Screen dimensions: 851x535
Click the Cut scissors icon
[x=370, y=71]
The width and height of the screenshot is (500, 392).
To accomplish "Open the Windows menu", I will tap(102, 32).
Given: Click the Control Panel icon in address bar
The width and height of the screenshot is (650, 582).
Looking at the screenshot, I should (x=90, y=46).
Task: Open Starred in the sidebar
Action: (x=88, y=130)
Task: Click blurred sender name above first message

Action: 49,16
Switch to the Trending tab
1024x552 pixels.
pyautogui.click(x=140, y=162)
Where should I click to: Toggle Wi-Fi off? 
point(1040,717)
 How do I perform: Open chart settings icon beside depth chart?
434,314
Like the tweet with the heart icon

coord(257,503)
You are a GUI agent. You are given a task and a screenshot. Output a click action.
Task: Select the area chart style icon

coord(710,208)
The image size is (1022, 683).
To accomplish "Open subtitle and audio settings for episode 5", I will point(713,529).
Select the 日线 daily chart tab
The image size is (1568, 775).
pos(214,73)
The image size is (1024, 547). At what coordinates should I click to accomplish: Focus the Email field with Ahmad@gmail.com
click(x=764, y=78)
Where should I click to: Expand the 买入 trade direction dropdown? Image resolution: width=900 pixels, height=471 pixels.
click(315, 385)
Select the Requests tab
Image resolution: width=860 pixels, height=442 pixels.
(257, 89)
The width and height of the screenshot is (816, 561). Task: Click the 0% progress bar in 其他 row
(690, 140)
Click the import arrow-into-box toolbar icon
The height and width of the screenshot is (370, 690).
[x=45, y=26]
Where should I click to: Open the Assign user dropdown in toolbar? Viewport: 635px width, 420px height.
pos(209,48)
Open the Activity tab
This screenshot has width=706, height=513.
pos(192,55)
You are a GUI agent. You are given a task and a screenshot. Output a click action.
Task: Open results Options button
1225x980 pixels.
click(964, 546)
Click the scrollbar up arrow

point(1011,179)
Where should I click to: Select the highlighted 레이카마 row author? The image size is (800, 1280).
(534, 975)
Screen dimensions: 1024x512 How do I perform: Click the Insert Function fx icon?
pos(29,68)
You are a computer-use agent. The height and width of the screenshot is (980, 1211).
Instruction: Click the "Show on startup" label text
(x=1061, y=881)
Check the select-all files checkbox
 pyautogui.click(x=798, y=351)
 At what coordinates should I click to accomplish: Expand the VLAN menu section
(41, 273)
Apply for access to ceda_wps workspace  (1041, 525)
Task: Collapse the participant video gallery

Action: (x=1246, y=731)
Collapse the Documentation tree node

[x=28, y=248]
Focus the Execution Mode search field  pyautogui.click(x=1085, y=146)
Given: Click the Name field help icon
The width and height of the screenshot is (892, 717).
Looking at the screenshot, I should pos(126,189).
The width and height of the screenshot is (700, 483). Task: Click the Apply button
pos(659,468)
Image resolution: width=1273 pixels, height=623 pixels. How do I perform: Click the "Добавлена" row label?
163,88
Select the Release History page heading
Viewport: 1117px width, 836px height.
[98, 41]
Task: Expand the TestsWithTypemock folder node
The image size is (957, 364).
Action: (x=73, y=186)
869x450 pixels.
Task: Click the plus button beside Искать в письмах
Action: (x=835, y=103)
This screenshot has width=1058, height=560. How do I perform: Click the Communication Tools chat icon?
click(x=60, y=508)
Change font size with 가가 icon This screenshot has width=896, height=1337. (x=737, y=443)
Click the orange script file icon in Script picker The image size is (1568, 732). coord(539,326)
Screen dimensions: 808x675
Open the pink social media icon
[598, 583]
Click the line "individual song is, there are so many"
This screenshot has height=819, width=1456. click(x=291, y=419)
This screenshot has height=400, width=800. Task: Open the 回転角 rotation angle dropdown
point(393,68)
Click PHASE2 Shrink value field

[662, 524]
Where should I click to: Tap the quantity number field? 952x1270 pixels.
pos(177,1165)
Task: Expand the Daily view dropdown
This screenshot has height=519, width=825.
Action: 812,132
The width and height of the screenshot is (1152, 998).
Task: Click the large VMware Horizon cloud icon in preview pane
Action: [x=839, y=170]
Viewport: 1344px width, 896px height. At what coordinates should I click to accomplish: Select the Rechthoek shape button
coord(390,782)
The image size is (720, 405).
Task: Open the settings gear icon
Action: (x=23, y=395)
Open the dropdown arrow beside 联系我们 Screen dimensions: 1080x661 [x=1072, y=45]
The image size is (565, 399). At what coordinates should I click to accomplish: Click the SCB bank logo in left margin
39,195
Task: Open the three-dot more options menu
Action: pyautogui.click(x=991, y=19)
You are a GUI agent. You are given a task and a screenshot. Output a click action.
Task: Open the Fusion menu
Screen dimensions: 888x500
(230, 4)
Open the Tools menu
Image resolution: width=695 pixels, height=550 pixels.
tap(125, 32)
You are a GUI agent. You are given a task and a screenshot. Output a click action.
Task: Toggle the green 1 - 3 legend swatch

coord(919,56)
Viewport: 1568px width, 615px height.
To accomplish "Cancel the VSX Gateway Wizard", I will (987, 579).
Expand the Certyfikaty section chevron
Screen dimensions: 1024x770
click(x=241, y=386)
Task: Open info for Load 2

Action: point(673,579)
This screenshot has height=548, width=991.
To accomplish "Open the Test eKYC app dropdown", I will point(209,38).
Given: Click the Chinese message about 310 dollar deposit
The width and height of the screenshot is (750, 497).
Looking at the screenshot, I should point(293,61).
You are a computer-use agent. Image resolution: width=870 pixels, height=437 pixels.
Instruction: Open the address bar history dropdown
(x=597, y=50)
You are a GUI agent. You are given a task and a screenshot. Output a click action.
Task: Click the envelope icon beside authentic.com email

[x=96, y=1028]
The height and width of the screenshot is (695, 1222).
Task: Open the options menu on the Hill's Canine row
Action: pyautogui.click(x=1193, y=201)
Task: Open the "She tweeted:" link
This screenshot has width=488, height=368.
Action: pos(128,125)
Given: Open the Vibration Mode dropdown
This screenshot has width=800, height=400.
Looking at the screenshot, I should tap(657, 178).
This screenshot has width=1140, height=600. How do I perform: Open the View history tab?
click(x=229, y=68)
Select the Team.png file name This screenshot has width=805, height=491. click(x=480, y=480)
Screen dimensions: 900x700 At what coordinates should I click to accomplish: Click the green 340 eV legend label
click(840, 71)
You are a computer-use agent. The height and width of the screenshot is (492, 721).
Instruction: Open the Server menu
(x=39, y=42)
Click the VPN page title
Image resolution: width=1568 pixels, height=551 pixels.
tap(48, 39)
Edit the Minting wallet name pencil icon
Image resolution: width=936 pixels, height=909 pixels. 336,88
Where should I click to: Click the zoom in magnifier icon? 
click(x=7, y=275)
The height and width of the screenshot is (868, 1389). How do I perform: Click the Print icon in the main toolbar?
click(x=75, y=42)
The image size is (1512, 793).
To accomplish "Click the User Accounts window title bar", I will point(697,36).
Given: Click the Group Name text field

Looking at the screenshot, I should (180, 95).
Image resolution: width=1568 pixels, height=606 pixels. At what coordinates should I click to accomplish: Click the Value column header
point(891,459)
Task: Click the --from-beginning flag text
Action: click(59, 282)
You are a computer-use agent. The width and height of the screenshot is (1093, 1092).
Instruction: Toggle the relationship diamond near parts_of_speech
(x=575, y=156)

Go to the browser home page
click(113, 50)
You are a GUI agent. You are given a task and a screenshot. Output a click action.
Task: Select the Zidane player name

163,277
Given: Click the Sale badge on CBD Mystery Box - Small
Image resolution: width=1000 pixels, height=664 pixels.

************

**PROBLEM**
Quote all of the data above verbatim, line for line, with no changes.

**ANSWER**
Screen dimensions: 851x535
Click the Cut scissors icon
[x=370, y=71]
The width and height of the screenshot is (500, 392).
To accomplish "Open the Windows menu", I will tap(102, 32).
Given: Click the Control Panel icon in address bar
The width and height of the screenshot is (650, 582).
Looking at the screenshot, I should (x=90, y=46).
Task: Open Starred in the sidebar
Action: (x=88, y=130)
Task: Click blurred sender name above first message

Action: 49,16
Switch to the Trending tab
1024x552 pixels.
pyautogui.click(x=140, y=162)
Where should I click to: Toggle Wi-Fi off? 
point(1040,717)
 How do I perform: Open chart settings icon beside depth chart?
434,314
Like the tweet with the heart icon

coord(257,503)
You are a GUI agent. You are given a task and a screenshot. Output a click action.
Task: Select the area chart style icon

coord(710,208)
The image size is (1022, 683).
To accomplish "Open subtitle and audio settings for episode 5", I will point(713,529).
Select the 日线 daily chart tab
The image size is (1568, 775).
pos(214,73)
The image size is (1024, 547). At what coordinates should I click to accomplish: Focus the Email field with Ahmad@gmail.com
click(x=764, y=78)
Where should I click to: Expand the 买入 trade direction dropdown? Image resolution: width=900 pixels, height=471 pixels.
click(315, 385)
Select the Requests tab
Image resolution: width=860 pixels, height=442 pixels.
(257, 89)
The width and height of the screenshot is (816, 561). Task: Click the 0% progress bar in 其他 row
(690, 140)
Click the import arrow-into-box toolbar icon
The height and width of the screenshot is (370, 690).
[x=45, y=26]
Where should I click to: Open the Assign user dropdown in toolbar? Viewport: 635px width, 420px height.
pos(209,48)
Open the Activity tab
This screenshot has width=706, height=513.
pos(192,55)
You are a GUI agent. You are given a task and a screenshot. Output a click action.
Task: Open results Options button
1225x980 pixels.
click(964, 546)
Click the scrollbar up arrow

point(1011,179)
Where should I click to: Select the highlighted 레이카마 row author? The image size is (800, 1280).
(534, 975)
Screen dimensions: 1024x512 How do I perform: Click the Insert Function fx icon?
pos(29,68)
You are a computer-use agent. The height and width of the screenshot is (980, 1211).
Instruction: Click the "Show on startup" label text
(x=1061, y=881)
Check the select-all files checkbox
 pyautogui.click(x=798, y=351)
 At what coordinates should I click to accomplish: Expand the VLAN menu section
(41, 273)
Apply for access to ceda_wps workspace  (1041, 525)
Task: Collapse the participant video gallery

Action: (x=1246, y=731)
Collapse the Documentation tree node

[x=28, y=248]
Focus the Execution Mode search field  pyautogui.click(x=1085, y=146)
Given: Click the Name field help icon
The width and height of the screenshot is (892, 717).
Looking at the screenshot, I should pos(126,189).
The width and height of the screenshot is (700, 483). Task: Click the Apply button
pos(659,468)
Image resolution: width=1273 pixels, height=623 pixels. How do I perform: Click the "Добавлена" row label?
163,88
Select the Release History page heading
Viewport: 1117px width, 836px height.
[98, 41]
Task: Expand the TestsWithTypemock folder node
The image size is (957, 364).
Action: (x=73, y=186)
869x450 pixels.
Task: Click the plus button beside Искать в письмах
Action: (x=835, y=103)
This screenshot has width=1058, height=560. How do I perform: Click the Communication Tools chat icon?
click(x=60, y=508)
Change font size with 가가 icon This screenshot has width=896, height=1337. (x=737, y=443)
Click the orange script file icon in Script picker The image size is (1568, 732). coord(539,326)
Screen dimensions: 808x675
Open the pink social media icon
[598, 583]
Click the line "individual song is, there are so many"
This screenshot has height=819, width=1456. click(x=291, y=419)
This screenshot has height=400, width=800. Task: Open the 回転角 rotation angle dropdown
point(393,68)
Click PHASE2 Shrink value field

[662, 524]
Where should I click to: Tap the quantity number field? 952x1270 pixels.
pos(177,1165)
Task: Expand the Daily view dropdown
This screenshot has height=519, width=825.
Action: 812,132
The width and height of the screenshot is (1152, 998).
Task: Click the large VMware Horizon cloud icon in preview pane
Action: [x=839, y=170]
Viewport: 1344px width, 896px height. At what coordinates should I click to accomplish: Select the Rechthoek shape button
coord(390,782)
The image size is (720, 405).
Task: Open the settings gear icon
Action: (x=23, y=395)
Open the dropdown arrow beside 联系我们 Screen dimensions: 1080x661 [x=1072, y=45]
The image size is (565, 399). At what coordinates should I click to accomplish: Click the SCB bank logo in left margin
39,195
Task: Open the three-dot more options menu
Action: pyautogui.click(x=991, y=19)
You are a GUI agent. You are given a task and a screenshot. Output a click action.
Task: Open the Fusion menu
Screen dimensions: 888x500
(230, 4)
Open the Tools menu
Image resolution: width=695 pixels, height=550 pixels.
tap(125, 32)
You are a GUI agent. You are given a task and a screenshot. Output a click action.
Task: Toggle the green 1 - 3 legend swatch

coord(919,56)
Viewport: 1568px width, 615px height.
To accomplish "Cancel the VSX Gateway Wizard", I will (987, 579).
Expand the Certyfikaty section chevron
Screen dimensions: 1024x770
click(x=241, y=386)
Task: Open info for Load 2

Action: point(673,579)
This screenshot has height=548, width=991.
To accomplish "Open the Test eKYC app dropdown", I will point(209,38).
Given: Click the Chinese message about 310 dollar deposit
The width and height of the screenshot is (750, 497).
Looking at the screenshot, I should point(293,61).
You are a computer-use agent. Image resolution: width=870 pixels, height=437 pixels.
Instruction: Open the address bar history dropdown
(x=597, y=50)
You are a GUI agent. You are given a task and a screenshot. Output a click action.
Task: Click the envelope icon beside authentic.com email

[x=96, y=1028]
The height and width of the screenshot is (695, 1222).
Task: Open the options menu on the Hill's Canine row
Action: pyautogui.click(x=1193, y=201)
Task: Open the "She tweeted:" link
This screenshot has width=488, height=368.
Action: pos(128,125)
Given: Open the Vibration Mode dropdown
This screenshot has width=800, height=400.
Looking at the screenshot, I should tap(657, 178).
This screenshot has width=1140, height=600. How do I perform: Open the View history tab?
click(x=229, y=68)
Select the Team.png file name This screenshot has width=805, height=491. click(x=480, y=480)
Screen dimensions: 900x700 At what coordinates should I click to accomplish: Click the green 340 eV legend label
click(840, 71)
You are a computer-use agent. The height and width of the screenshot is (492, 721).
Instruction: Open the Server menu
(x=39, y=42)
Click the VPN page title
Image resolution: width=1568 pixels, height=551 pixels.
tap(48, 39)
Edit the Minting wallet name pencil icon
Image resolution: width=936 pixels, height=909 pixels. 336,88
Where should I click to: Click the zoom in magnifier icon? 
click(x=7, y=275)
The height and width of the screenshot is (868, 1389). How do I perform: Click the Print icon in the main toolbar?
click(x=75, y=42)
The image size is (1512, 793).
To accomplish "Click the User Accounts window title bar", I will point(697,36).
Given: Click the Group Name text field

Looking at the screenshot, I should (180, 95).
Image resolution: width=1568 pixels, height=606 pixels. At what coordinates should I click to accomplish: Click the Value column header
point(891,459)
Task: Click the --from-beginning flag text
Action: click(59, 282)
You are a computer-use agent. The width and height of the screenshot is (1093, 1092).
Instruction: Toggle the relationship diamond near parts_of_speech
(x=575, y=156)

Go to the browser home page
click(113, 50)
You are a GUI agent. You are given a task and a screenshot. Output a click action.
Task: Select the Zidane player name

163,277
Given: Click the Sale badge on CBD Mystery Box - Small
Image resolution: width=1000 pixels, height=664 pixels.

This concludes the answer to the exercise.